== Passage provided ==

# 3 arrested in Wareham home invasion



## kwflatbed (Dec 29, 2004)

WAREHAM — Three youths invaded a Cranberry Highway home Thursday evening, armed with a baseball bat and a silver blade, police said. 
Police later caught three suspects nearby in Bourne. Christopher Pina, 17, of 6 Williston Ave., Buzzards Bay, and two male juveniles, one from Buzzards Bay and the other from East Falmouth, were arrested and charged with armed assault in a dwelling, armed robbery while masked and home invasion, police said. 
They allegedly entered 3221 Cranberry Highway before 7 p.m., wearing blue bandanas that covered their mouths and noses. One was armed with a baseball bat and another with some type of silver blade. A 42-year-old woman and her 17-year-old daughter were home at the time, police said. 
The suspects allegedly demanded Oxycotin, which the victims did not have.

===
== Data lines ==

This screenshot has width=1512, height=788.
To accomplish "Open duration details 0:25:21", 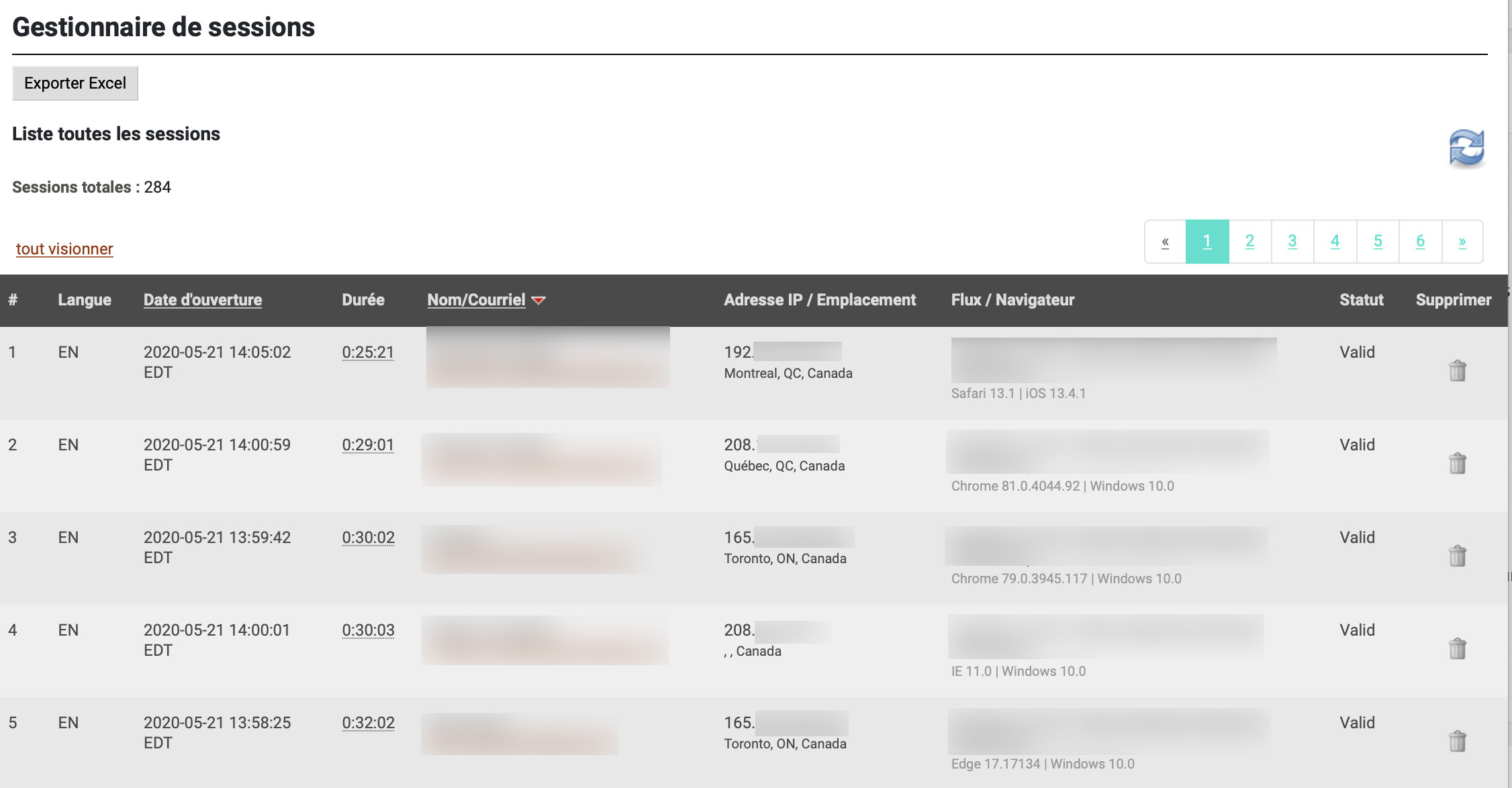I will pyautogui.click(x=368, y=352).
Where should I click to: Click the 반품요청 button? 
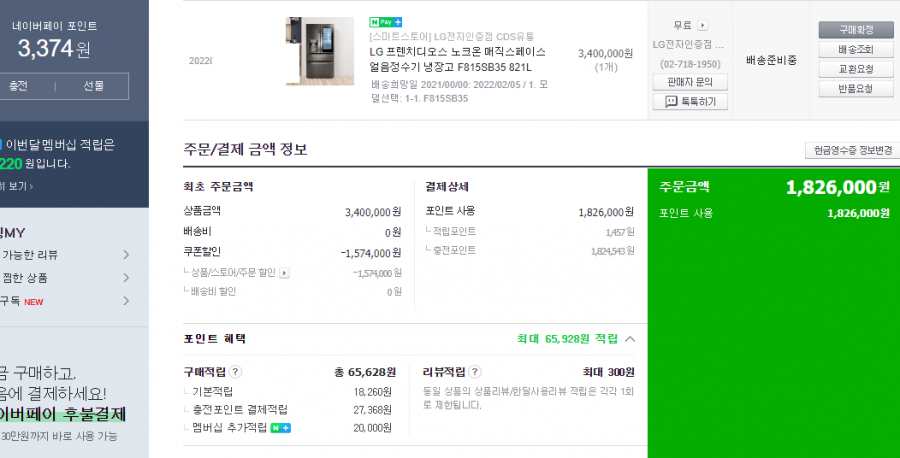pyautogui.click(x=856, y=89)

===

> Task description: Continue the Wareham home invasion report above from the point where it stops.

> Answer for the task:
They took three empty prescription bottles from the night stand, a cell phone and $6. They also ripped the phone out of the wall. 
While Wareham officers were investigating the incident, Bourne police reported three or four white males dressed in dark clothing running across the bypass in their town. The victims identified the suspects, police said. 
Officers Ralph Scichilone and Michael Phinney first responded to the incident. Sgt. John A. Walcek and Detective William DeSilva assisted in the investigation.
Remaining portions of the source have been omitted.